Welcome to CyberIntelMag’s weekly roundup! A place where you can find the most important stories in the cybersecurity world from the past week.
From the good news:
This week Google has rolled out a few patches for known vulnerabilities, announce Android to be built on Rust, and a handy way to check if your data have been compromised in a huge Facebook leak last week.
- Google’s security researcher made a long-awaited disclosure of zero-click vulnerabilities in the Linux Bluetooth subsystem. Unauthenticated attackers could execute arbitrary code with kernel privileges on vulnerable devices. Security flaws dubbed “BleedingTooth” relate to BlueZ, the open-source Linux Bluetooth protocol stack used by Linux-based laptops and IoT devices.
- In its April 2021 Android security bulletin, Google announced the now patched remote code execution flaw in the System component tracked as CVE-2021-0430. The critical severity flaw affected Android 10 and 11. It “could enable a remote attacker using a specially crafted file to execute arbitrary code within the context of a privileged process,” Google explained in its advisory.
- Cisco has patched a critical pre-authentication remote code execution vulnerability affecting a remote management component of SD-WAN vManage Software. The critical security flaw – CVE-2021-1479 – allowed unauthenticated attackers to remotely trigger a buffer overflow and execute arbitrary code on the underlying operating system with root privileges. PSIRT, the CISCO’s security team, said there have been no cases of exploitation of these vulnerabilities in the wild.
- Google has announced a part of its operating system on the open-source version of Android will be possible to build in Rust. This is expected to prevent memory bugs in the Android OS, arguably the most frequent cause of security flaws. Google engineers expect that the whole migration process will take years. Some of the first projects to be rewritten in Rust were Android Bluetooth stack and Keystore 2.0.
- The developer of the Have I Been Pwned data breach notification site updated its service to allow checking if your phone number and email address had been exposed in the huge Facebook data leak last week.
From the bad news:
This week brought more attacks on educational institutions, malicious apps faking Netflisx and Trezon, new Accellion attacks, among other news.
- CareFirst BlueCross BlueShield’s Community Health Plan District of Columbia (CHPDC) disclosed that sensitive data has been stolen by a “foreign cybercriminal” group in a data breach this week.
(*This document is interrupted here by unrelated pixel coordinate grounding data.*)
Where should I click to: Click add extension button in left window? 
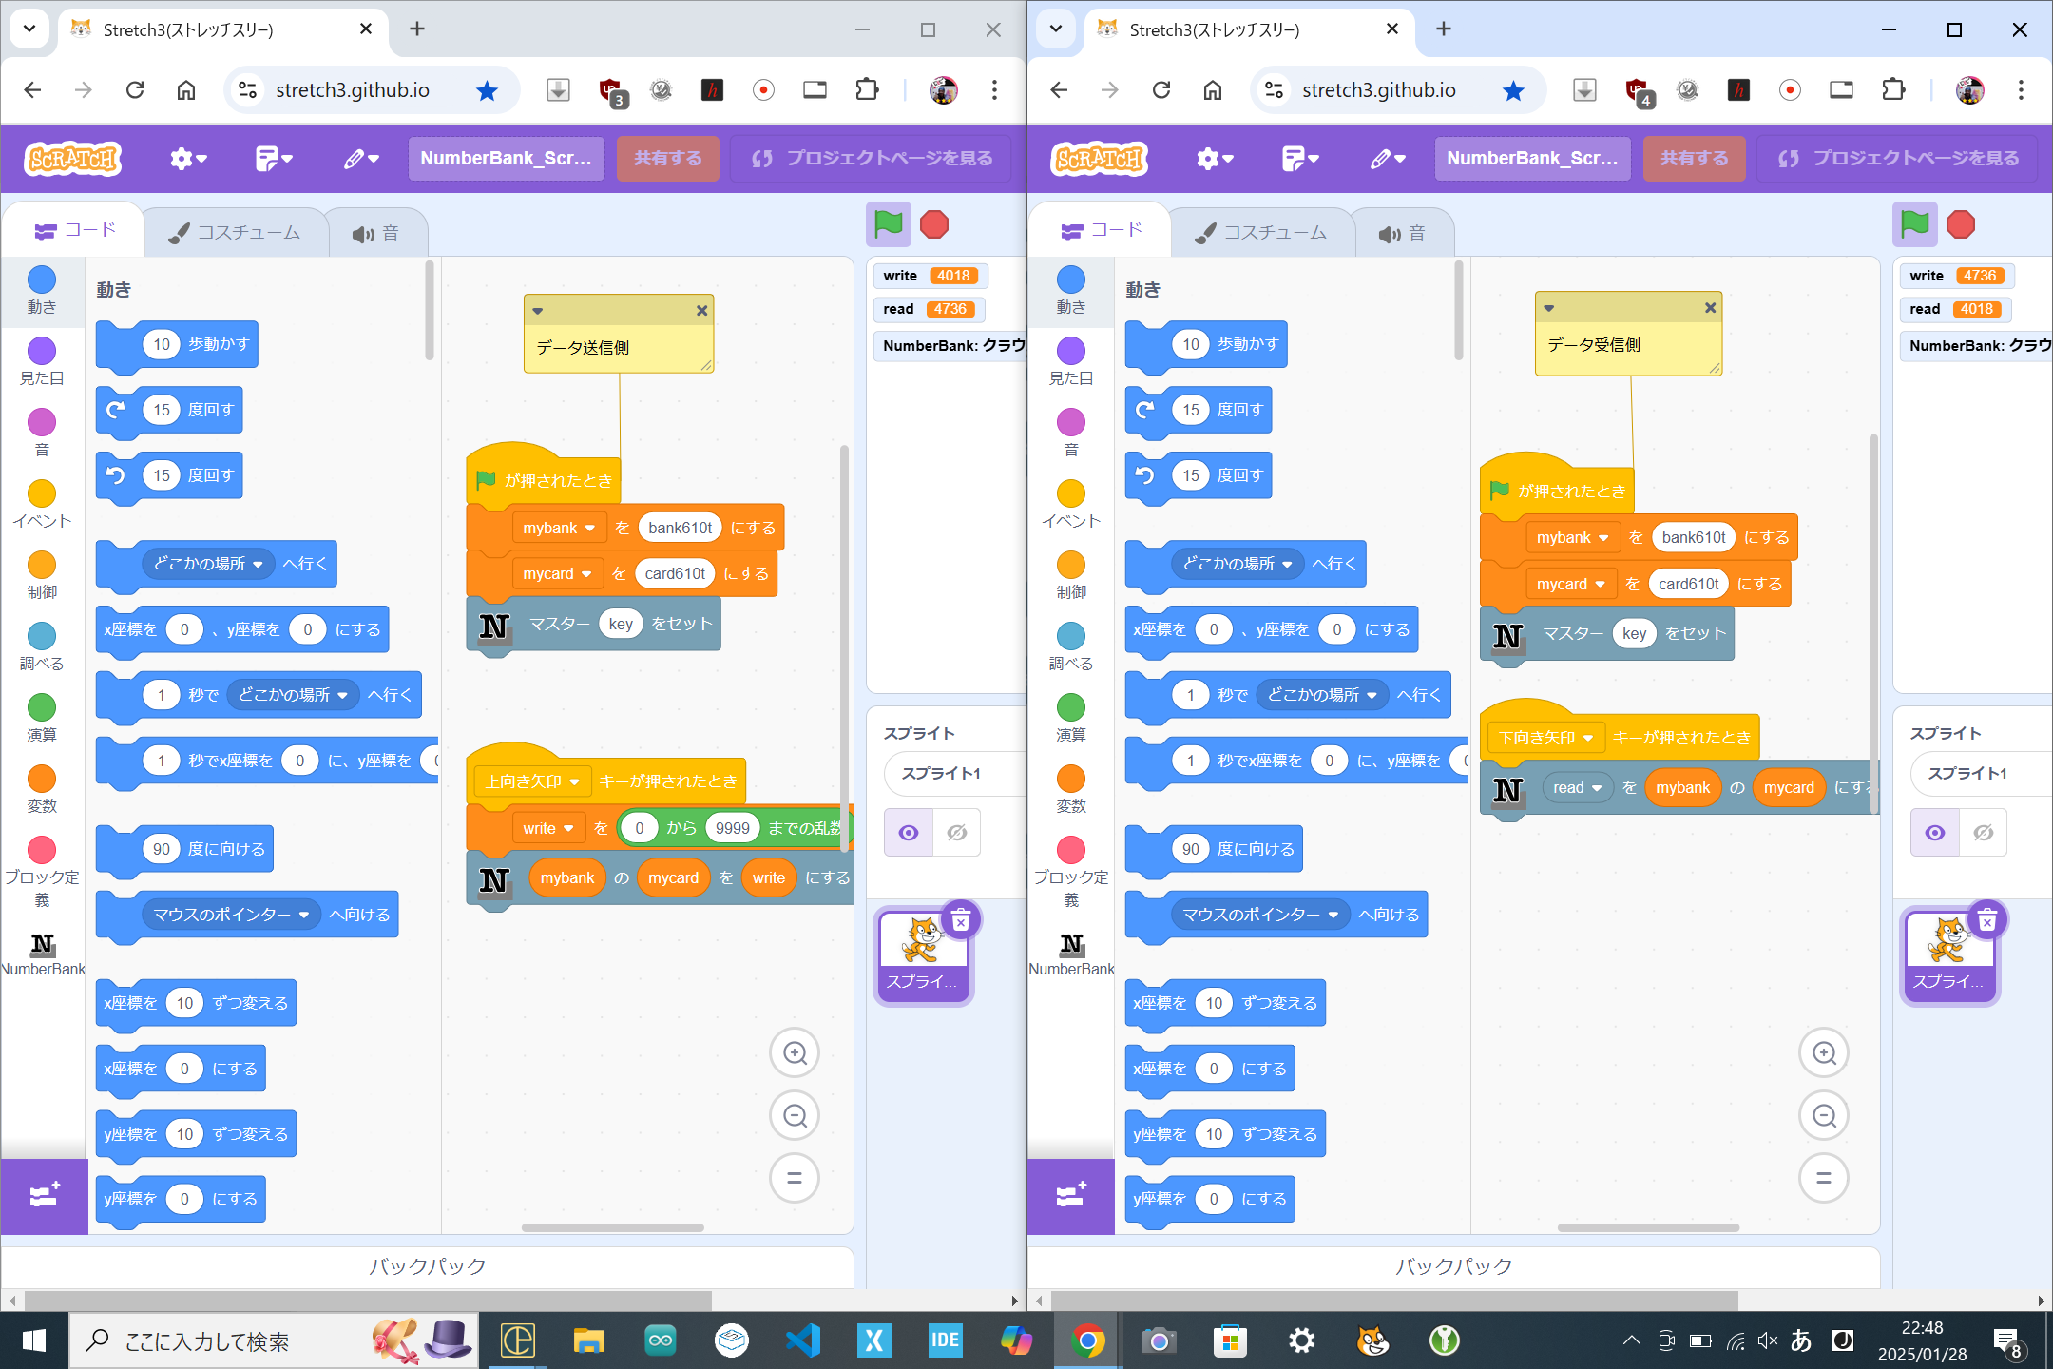(45, 1196)
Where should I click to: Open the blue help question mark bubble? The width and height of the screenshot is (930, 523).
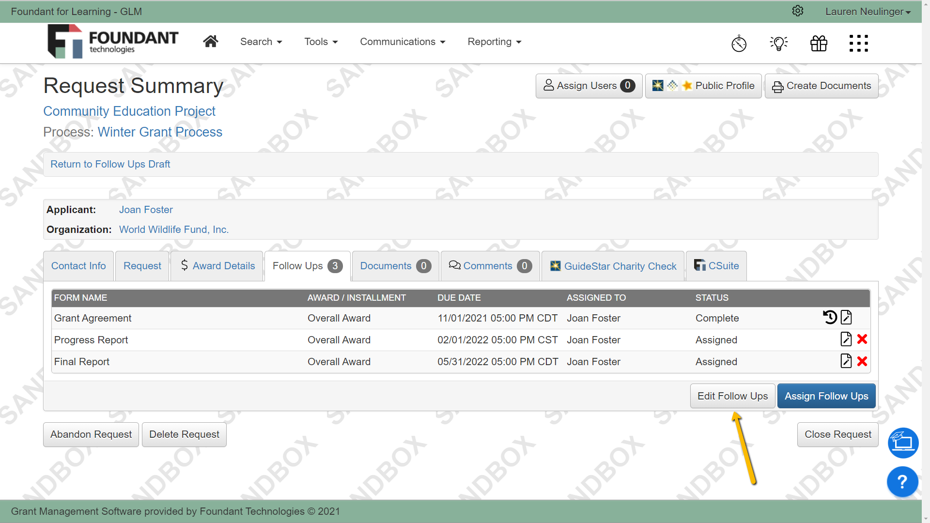(x=902, y=482)
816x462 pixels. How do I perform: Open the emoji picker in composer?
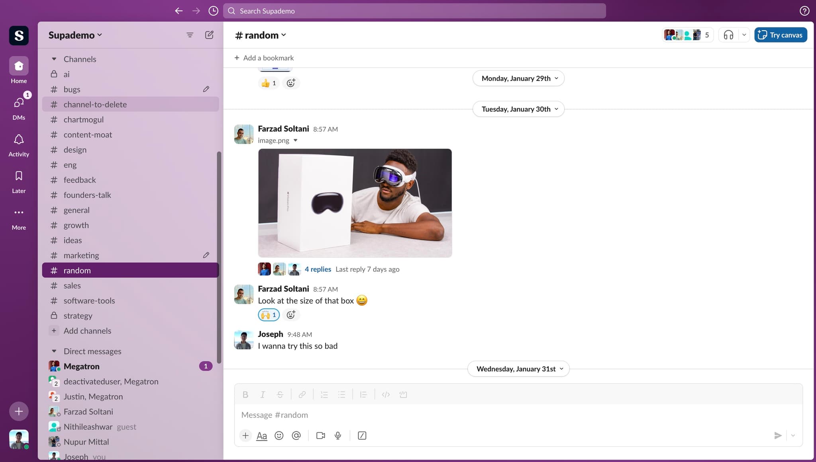click(279, 436)
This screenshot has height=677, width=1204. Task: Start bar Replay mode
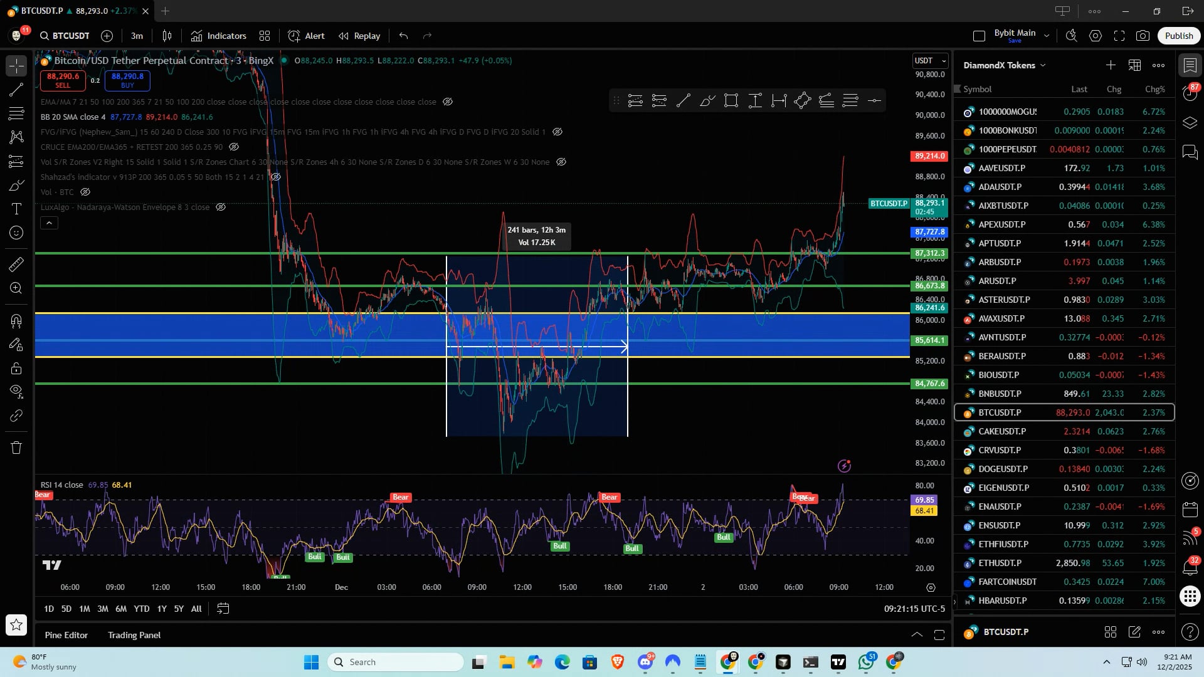[359, 36]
The company wrote that the breach had taken place on January 28, but that it was too early to say how many customers had been affected or what data was taken. Although it hinted that the stolen information may have included names, dates of birth, addresses, phone numbers, Medicaid identification numbers, and other medical information.
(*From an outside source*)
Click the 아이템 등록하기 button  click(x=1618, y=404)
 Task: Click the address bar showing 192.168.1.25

- Cisco’s Talos, published new research on Wednesday warning that, over the course of the Covid-19 pandemic, chat apps Slack and, much more commonly, Discord are increasingly used by cybercriminals to carry out malware attacks on various organizations. Attackers’ goal is to spread via chat rooms ransomware and traditional malspam lures to infect victims. Slack and Discord have been used to deliver a variety of RATs, stealers, and other malware including Agent Tesla, AsyncRAT, Formbook, JSProxRAT, LimeRAT, Lokibot, Nanocore RAT, Phoenix Keylogger, Remcos, and WSHRAT.
- A suspected hacker that last week put up for sale a huge Facebook database for a couple dollars, this week posted data of millions of LinkedIn profiles and sells it for a four-digit sum.
- The massive database of stolen data contains IDs, names, phone numbers, email addresses and more. The whole set contains 500 million user records.
- A Russian hacker has sold on an underground forum nearly 900,000 gift cards with a total value of $38 million. Cards from thousands of brands in this database may have originated from a previous breach at the now-defunct discount gift card provider Cardpool.
- Users iOS and Android versions of a fake Trezor app have been tricked out of $1 million worth of cryptocurrency. The fake Trezor apps were downloaded nearly 1,000 times.
- In the last few days, the US Department of Health and Human Service’s HIPAA Breach Reporting Tool website has added several large breaches related to attacks on unpatched Accellion FTA platforms. Among those impacted are Health Net Community Solutions, with nearly 687,000 individuals affected; Health Net of California, with 524,000 individuals affected; California Health & Wellness, with 80,000 affected; Health Net Life Insurance Co., with nearly 27,000 affected.
- Several educational organizations are being targeted by threat actors this week. Palo Alto Network’s Unit 42 reported several Washington State educational organizations were hit in cryptojacking attacks. On Tuesday, the National College of Ireland (NCI) and the Technological University of Dublin announced ransomware attacks hit their IT systems and knocked them offline. And Michigan State University had a data breach that resulted from a cyber-attack on Bricker & Eckler LLP, an Ohio law firm.
- Researchers at GRIMM found a remote code execution vulnerability that can let attackers hijack a popular Windows time synchronization software product, Greyware’s Domain Time II. The bug allowed to exploit a man-on-the-side (MotS) vulnerability and trick a user into downloading a malicious payload.